This tweet from “GnasherJew” includes a video clip from a lecture on “The Birth of Zionism” given by Dr Samar Maqusi for the group “UCL Students for Justice in Palestine” on 11th November 2025. Dr Marqusi is currently Research Associate at University College London’s Person-Environment-Activity Research Laboratory (PEARL). (“Her work looks into the politics of space-making inside the Palestine refugee camps. More recently, she has been investigating modes of sociality and vitality in refugee camps inside a burdened Lebanon. Previously, Samar worked with UNRWA (UN Agency for Palestine refugees) as an Architect/Physical Planner, focusing on programmes of shelter rehabilitation and camp improvement.”)
Update: It looks like I pressed “publish” too soon. Never mind, you can enjoy seeing this post made in real time. Watch the video clip. It shows an academic in University College, London (UCL) spreading the blood libel. For anyone new to the term, a blood libel is a specific sort of anti-Jewish propaganda in which Jews are said to have murdered Christians for ritual purposes, often including baking their blood into bread. The genre goes back to the thirteenth century cult of Little Saint Hugh of Lincoln. The spreading of such tales is usually the precursor to a pogrom, as it was in Lincoln in 1255.
Dr Samar Maqusi said this to her students the day before yesterday:
Now 40 years later, in about 1838, there was something called the “Damascus Affair”. Uh, what happened is, there is, um, a priest, a Christian priest called Thomas. He disappears, um, in Damascus during what is called the feast of Tabernacles. So, this is a Jewish feast, and the story goes – and, you know, again, these are things that you read again and again. As I said, do investigate, draw your own narrative. But the story is that during this feast they make this, um, special pancakes, or, um, bread. And part of the holy ceremony is that drops of blood from someone who’s not Jewish, which the term is “gentile”, has to be mixed in that bread. So, the story is that, um, a certain investigation was undergoing to try and find where Father Thomas is. He was found murdered and a group of, of Jews who lived in Syria said that, you know, admitted to kidnapping and murdering him to get the drops of blood for making, uh, the holy bread.

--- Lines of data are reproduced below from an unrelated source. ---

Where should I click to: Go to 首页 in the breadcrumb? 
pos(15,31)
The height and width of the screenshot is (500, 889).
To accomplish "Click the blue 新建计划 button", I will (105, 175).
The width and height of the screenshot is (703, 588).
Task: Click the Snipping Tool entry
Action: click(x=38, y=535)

This one is known as “the Damascus Affair” or “the Damascus Blood Libel”. It’s famous enough to appear in lists of historical blood libels. I wasn’t expecting to see it related as fact in 2025 in one of the top ten universities in the world. Like every conspiracy theorist ever born, Dr Maqusi peppers her speech with literal and metaphorical “uptalk”, little get-out clauses such as “the story goes” and “draw your own narrative”, so that if challenged she can claim to be “just asking questions”. But she felt safe enough to speak as she did, and, with the delayed exception of whoever recorded her, her student audience did not challenge her.
As ever, I do not seek to use the law to silence Dr Maqusi. I want it made clear to all how common and accepted her views are among the pro-Palestinian movement, and among Palestinians. I do think that unless UCL takes action their Equality, Diversity and Inclusion policy will be revealed as an empty sham, but if that is the case I would rather know about it.